TIGRI. - Uno dei due grandi fiumi - quello ad est - che scorrono dai confini orientali dell'Asia minore in direzione sud-est fino al Golfo Persico, formando la «valle dei due fiumi» (Mesopotamia [v.]), una delle regioni che videro l'alba della civiltà umana.

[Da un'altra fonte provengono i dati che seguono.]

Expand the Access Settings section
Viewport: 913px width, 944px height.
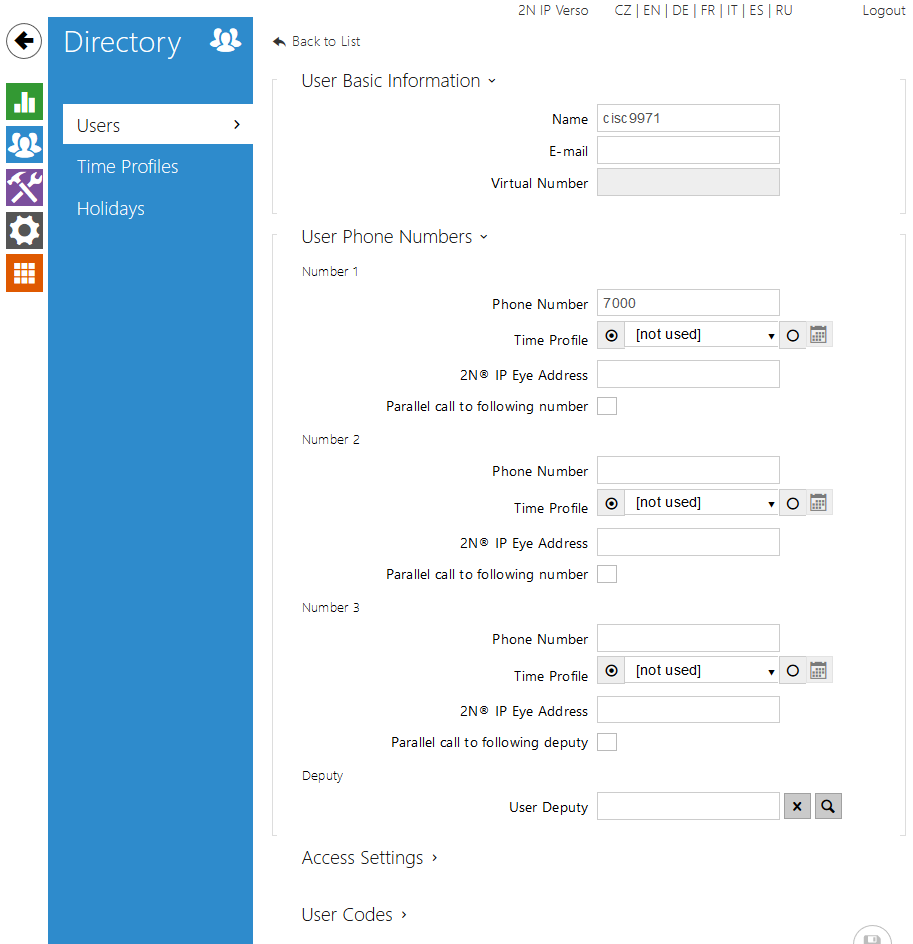coord(369,858)
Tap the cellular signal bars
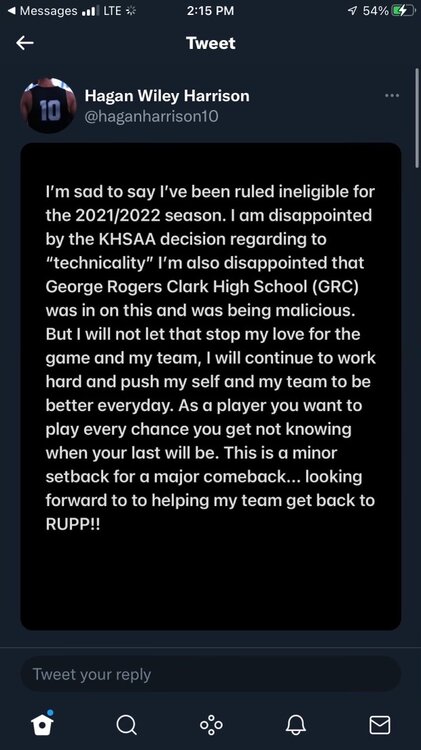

Nel corso superiore il fiume, formato da 4 rami principali, che discendono nelle valli meridionali del sistema montuoso dell'Armenia (a occidente e a sud del Lago Van), bagna diversi centri, come Amida e Matarah. Il fiume così formato scorre verso sud, con leggera inclinazione ad oriente, ricevendo molti affluenti, che scendono dalla catena dello Zagros, come il Grande e il Piccolo Zab (Zabac), lo 'Adem (Radanu, Φύσχος), il Dijalah (Turnat, Tornadotus). Sul corso medio sorgono alcuni dei più grandi centri dell'antichità: Ninive, Kalab (Nimrud), Assur (Qal'at Serqat). All'altezza dell'attuale Bagdad il T. si accosta notevolmente all'Eufrate (ca. 50 km.), poi leggermente distanziandone giungeva anticamente per uno sbocco proprio al mare; anche in questo tratto bagna importanti centri, come Upi ('Ομηχ) e Kút el-Amarah. Oggi invece prima dello sbocco al mare il T. si unisce con l'Eufrate, formando lo Šat el-'Arab, che scorre per 50 km. in un tratto di pianura alluvionale ove anticamente era il mare.
Nella Bibbia il T. (ebr. Hiddegel; sum. Idigna, accadico Idiglat, Diglat; aram. Dighlath, arabo Dighah; nell'antico persiano il nome aramaco foneticamente divenne Tigrah, onde il greco-latino Τίγρις) è ricordato come uno dei quattro fiumi del Paradiso (Gen. 2,14) e come fiume della Mesopotamia è menzionato nelle storie tardive (Dan. 10,4; Tob. 6,1; Iudt. 1,6; Eccli. 24,35 [25]).